**What to work on:** Everything from the line that contains "Instruction: Switch to the Email tab" through the final line of the records should be written out exactly, and nothing outside that span.

━━ Given records ━━

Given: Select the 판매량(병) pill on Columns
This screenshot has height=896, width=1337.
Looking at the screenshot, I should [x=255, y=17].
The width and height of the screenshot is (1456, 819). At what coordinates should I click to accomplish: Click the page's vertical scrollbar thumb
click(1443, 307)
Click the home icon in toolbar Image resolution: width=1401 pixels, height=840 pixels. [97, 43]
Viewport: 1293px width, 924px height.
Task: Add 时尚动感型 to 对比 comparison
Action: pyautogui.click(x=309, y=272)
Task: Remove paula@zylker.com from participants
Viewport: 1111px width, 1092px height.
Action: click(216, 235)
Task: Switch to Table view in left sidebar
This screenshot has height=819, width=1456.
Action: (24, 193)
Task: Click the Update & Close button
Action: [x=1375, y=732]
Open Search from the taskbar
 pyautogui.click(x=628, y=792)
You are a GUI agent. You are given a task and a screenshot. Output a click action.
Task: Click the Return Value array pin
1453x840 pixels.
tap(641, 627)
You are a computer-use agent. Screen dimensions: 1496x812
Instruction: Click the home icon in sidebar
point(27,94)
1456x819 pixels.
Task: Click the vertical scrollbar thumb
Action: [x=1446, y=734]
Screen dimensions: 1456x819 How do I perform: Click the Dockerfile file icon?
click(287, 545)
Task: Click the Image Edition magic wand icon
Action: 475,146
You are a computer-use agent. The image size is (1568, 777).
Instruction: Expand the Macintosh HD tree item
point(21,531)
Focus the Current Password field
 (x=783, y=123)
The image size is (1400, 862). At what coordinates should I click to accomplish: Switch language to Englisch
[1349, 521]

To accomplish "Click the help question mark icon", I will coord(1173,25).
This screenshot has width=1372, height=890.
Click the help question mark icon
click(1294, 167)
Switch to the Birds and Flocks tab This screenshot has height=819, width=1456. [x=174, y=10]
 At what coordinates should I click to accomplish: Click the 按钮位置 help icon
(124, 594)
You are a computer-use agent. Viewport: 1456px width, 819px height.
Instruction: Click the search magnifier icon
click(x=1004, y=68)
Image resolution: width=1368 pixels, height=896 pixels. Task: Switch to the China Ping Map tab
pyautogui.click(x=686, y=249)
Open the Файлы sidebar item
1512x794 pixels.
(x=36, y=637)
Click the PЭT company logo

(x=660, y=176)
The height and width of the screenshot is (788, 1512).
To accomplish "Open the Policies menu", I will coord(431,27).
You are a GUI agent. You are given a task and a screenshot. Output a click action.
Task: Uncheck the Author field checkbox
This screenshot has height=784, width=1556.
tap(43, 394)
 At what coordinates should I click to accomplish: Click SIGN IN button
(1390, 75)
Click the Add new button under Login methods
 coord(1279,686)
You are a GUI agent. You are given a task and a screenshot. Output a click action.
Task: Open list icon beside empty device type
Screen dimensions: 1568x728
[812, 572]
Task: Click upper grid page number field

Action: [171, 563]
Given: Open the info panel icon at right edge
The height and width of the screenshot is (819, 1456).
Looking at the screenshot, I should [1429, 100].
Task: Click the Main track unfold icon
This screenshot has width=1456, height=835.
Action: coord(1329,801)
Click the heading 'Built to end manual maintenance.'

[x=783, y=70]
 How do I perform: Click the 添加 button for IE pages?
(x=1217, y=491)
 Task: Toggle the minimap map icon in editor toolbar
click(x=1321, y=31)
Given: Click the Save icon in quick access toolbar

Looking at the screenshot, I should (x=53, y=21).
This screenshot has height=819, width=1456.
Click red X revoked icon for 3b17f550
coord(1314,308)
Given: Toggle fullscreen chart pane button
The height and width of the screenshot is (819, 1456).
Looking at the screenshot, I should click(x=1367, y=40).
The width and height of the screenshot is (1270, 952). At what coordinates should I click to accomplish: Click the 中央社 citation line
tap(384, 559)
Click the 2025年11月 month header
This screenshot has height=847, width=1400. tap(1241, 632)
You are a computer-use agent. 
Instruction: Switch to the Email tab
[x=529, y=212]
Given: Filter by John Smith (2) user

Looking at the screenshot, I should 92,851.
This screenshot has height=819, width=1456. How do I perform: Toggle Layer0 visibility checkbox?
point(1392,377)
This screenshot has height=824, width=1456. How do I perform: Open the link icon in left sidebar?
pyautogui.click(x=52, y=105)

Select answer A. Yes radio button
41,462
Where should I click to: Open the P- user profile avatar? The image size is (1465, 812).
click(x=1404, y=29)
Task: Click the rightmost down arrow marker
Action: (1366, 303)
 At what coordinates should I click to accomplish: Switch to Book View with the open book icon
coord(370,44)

━━━

**Written response:**
Instruction: Switch to the Email tab
[x=529, y=212]
Given: Filter by John Smith (2) user

Looking at the screenshot, I should 92,851.
This screenshot has height=819, width=1456. How do I perform: Toggle Layer0 visibility checkbox?
point(1392,377)
This screenshot has height=824, width=1456. How do I perform: Open the link icon in left sidebar?
pyautogui.click(x=52, y=105)

Select answer A. Yes radio button
41,462
Where should I click to: Open the P- user profile avatar? The image size is (1465, 812).
click(x=1404, y=29)
Task: Click the rightmost down arrow marker
Action: (1366, 303)
 At what coordinates should I click to accomplish: Switch to Book View with the open book icon
coord(370,44)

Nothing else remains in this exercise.